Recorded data
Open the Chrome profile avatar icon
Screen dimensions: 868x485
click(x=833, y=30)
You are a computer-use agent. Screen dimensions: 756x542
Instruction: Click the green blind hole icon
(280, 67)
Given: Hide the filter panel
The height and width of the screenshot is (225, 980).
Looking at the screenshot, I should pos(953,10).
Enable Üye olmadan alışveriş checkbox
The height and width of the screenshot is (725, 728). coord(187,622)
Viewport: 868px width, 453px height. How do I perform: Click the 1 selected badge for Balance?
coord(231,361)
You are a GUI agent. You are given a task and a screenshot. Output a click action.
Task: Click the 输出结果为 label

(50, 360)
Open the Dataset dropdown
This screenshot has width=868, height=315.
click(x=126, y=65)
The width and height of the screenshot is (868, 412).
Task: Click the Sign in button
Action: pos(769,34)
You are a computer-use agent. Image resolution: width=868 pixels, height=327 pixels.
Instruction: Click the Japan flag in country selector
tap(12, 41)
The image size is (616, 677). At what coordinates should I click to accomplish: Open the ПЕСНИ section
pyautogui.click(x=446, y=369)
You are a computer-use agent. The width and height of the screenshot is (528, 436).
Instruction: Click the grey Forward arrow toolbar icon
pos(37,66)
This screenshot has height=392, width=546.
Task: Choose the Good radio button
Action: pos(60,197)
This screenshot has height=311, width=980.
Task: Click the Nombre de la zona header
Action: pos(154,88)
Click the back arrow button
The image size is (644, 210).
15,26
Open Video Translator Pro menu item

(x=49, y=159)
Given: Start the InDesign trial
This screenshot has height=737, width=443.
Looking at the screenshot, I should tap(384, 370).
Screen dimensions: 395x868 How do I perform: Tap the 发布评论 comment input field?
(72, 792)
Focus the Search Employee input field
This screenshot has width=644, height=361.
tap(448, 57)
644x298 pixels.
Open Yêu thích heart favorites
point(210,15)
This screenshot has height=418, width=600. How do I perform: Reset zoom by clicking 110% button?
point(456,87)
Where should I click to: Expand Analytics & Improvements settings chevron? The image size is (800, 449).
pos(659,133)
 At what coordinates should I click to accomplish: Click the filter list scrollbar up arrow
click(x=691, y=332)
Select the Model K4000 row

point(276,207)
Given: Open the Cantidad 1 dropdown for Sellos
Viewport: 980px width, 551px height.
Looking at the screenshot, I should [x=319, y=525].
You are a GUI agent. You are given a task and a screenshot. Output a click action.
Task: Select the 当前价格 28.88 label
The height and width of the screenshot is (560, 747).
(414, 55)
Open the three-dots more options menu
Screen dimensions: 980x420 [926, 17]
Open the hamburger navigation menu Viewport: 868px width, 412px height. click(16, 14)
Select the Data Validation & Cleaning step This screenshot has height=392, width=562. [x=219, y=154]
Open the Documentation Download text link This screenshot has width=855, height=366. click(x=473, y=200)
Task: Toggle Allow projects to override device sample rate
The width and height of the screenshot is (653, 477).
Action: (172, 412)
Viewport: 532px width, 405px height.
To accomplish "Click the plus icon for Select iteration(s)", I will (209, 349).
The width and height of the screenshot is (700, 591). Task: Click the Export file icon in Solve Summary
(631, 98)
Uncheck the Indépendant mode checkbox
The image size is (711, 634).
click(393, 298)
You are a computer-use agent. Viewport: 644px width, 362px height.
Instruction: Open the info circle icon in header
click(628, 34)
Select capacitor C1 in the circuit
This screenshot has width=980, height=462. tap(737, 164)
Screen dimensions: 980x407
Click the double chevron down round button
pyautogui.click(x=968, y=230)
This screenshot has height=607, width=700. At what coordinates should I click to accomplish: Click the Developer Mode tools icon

Problem requirements: Return all of the data precisely as it appears.

Written solution:
Open the Chrome profile avatar icon
Screen dimensions: 868x485
click(x=833, y=30)
You are a computer-use agent. Screen dimensions: 756x542
Instruction: Click the green blind hole icon
(280, 67)
Given: Hide the filter panel
The height and width of the screenshot is (225, 980).
Looking at the screenshot, I should pos(953,10).
Enable Üye olmadan alışveriş checkbox
The height and width of the screenshot is (725, 728). coord(187,622)
Viewport: 868px width, 453px height. How do I perform: Click the 1 selected badge for Balance?
coord(231,361)
You are a GUI agent. You are given a task and a screenshot. Output a click action.
Task: Click the 输出结果为 label

(50, 360)
Open the Dataset dropdown
This screenshot has width=868, height=315.
click(x=126, y=65)
The width and height of the screenshot is (868, 412).
Task: Click the Sign in button
Action: pos(769,34)
You are a computer-use agent. Image resolution: width=868 pixels, height=327 pixels.
Instruction: Click the Japan flag in country selector
tap(12, 41)
The image size is (616, 677). At what coordinates should I click to accomplish: Open the ПЕСНИ section
pyautogui.click(x=446, y=369)
You are a computer-use agent. The width and height of the screenshot is (528, 436).
Instruction: Click the grey Forward arrow toolbar icon
pos(37,66)
This screenshot has height=392, width=546.
Task: Choose the Good radio button
Action: pos(60,197)
This screenshot has height=311, width=980.
Task: Click the Nombre de la zona header
Action: pos(154,88)
Click the back arrow button
The image size is (644, 210).
15,26
Open Video Translator Pro menu item

(x=49, y=159)
Given: Start the InDesign trial
This screenshot has height=737, width=443.
Looking at the screenshot, I should tap(384, 370).
Screen dimensions: 395x868 How do I perform: Tap the 发布评论 comment input field?
(72, 792)
Focus the Search Employee input field
This screenshot has width=644, height=361.
tap(448, 57)
644x298 pixels.
Open Yêu thích heart favorites
point(210,15)
This screenshot has height=418, width=600. How do I perform: Reset zoom by clicking 110% button?
point(456,87)
Where should I click to: Expand Analytics & Improvements settings chevron? The image size is (800, 449).
pos(659,133)
 At what coordinates should I click to accomplish: Click the filter list scrollbar up arrow
click(x=691, y=332)
Select the Model K4000 row

point(276,207)
Given: Open the Cantidad 1 dropdown for Sellos
Viewport: 980px width, 551px height.
Looking at the screenshot, I should [x=319, y=525].
You are a GUI agent. You are given a task and a screenshot. Output a click action.
Task: Select the 当前价格 28.88 label
The height and width of the screenshot is (560, 747).
(414, 55)
Open the three-dots more options menu
Screen dimensions: 980x420 [926, 17]
Open the hamburger navigation menu Viewport: 868px width, 412px height. click(16, 14)
Select the Data Validation & Cleaning step This screenshot has height=392, width=562. [x=219, y=154]
Open the Documentation Download text link This screenshot has width=855, height=366. click(x=473, y=200)
Task: Toggle Allow projects to override device sample rate
The width and height of the screenshot is (653, 477).
Action: (172, 412)
Viewport: 532px width, 405px height.
To accomplish "Click the plus icon for Select iteration(s)", I will (209, 349).
The width and height of the screenshot is (700, 591). Task: Click the Export file icon in Solve Summary
(631, 98)
Uncheck the Indépendant mode checkbox
The image size is (711, 634).
click(393, 298)
You are a computer-use agent. Viewport: 644px width, 362px height.
Instruction: Open the info circle icon in header
click(628, 34)
Select capacitor C1 in the circuit
This screenshot has width=980, height=462. tap(737, 164)
Screen dimensions: 980x407
Click the double chevron down round button
pyautogui.click(x=968, y=230)
This screenshot has height=607, width=700. At what coordinates should I click to accomplish: Click the Developer Mode tools icon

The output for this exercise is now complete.